Update on Martha Hart’s lawsuit vs. WWE

David Dexter reports that there was a lot of movement in the lawsuit brought against WWE and Vince and Linda McMahon by Martha Hart over the last several weeks, with portions of what remained of the suit thrown out of court.

On 11/16, Judge Stefan R. Underhill dismissed parts of the lawsuit against WWE, although I am not 100% clear what was dismissed and what remains.

What was remaining prior to the hearing were claims that Owen Hart‘s name would have reverted back to his usage and his usage alone in his passing, that his legal name would not be considered his “ring name” (meaning WWE does not have the rights to use, market and promote that name in their materials and DVD releases), that WWE released eight DVDs and other materials, including the WWE Encylopedia without proper payments to Owen Hart’s estate per his Booking Contract with Titan Sports, which required that royalty payments continue after his death, per the written contract, that WWE used original intellectual property, including family photos, without permission of Owen Hart’s estate, and that the Owen Hart Foundation has been hurt its unwanted association with WWE through their usage of Owen Hart video and material.
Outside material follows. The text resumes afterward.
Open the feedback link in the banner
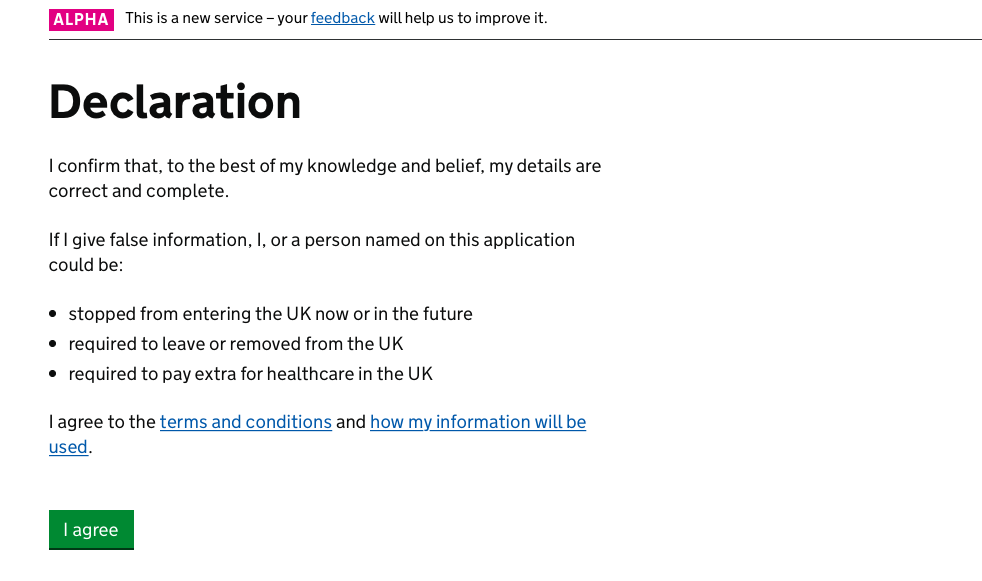982x581 pixels. (x=343, y=18)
On 11/27, a motion to dismiss Hart’s copyright infringement claim against Vince McMahon personally was partially approved. Judge Underhill ruled that Hart’s side had “failed to present sufficient evidence of McMahon’s vicarious liability for copyright infringement.”

The Judge noted that to establish liability in a copyright infringement claim, Hart needed to prove that McMahon “the right and ability to supervise and an obvious and direct financial interest in the exploitation of copyrighted materials” based on previous legal precedent.

Since the only proof Hart’s camp had was that McMahon is WWE’s President and majority shareholder, that was not enough to personally leave McMahon on the hook for any alleged copyright infringements.

Linda McMahon, who is also being personally sued by Hart, was not mentioned in any of the rulings, so that portion of the lawsuit may still be proceeding against her.

The McMahons were not as successful in petitioning the court to sanction Hart’s lawyers. They had requested the court order Hart’s attorney, Gregg Rubenstein, pay for the WWE’s legal fees in regard to several aspects of the ongoing case, due to Rubenstein’s “unreasonable and vexatious multiplication of this litigation.” The court denied them the sanctioning.

The court also refused to strike certain remarks made in the most recent amended lawsuit against WWE and the McMahons by Hart, although what those remarks were remains unclear.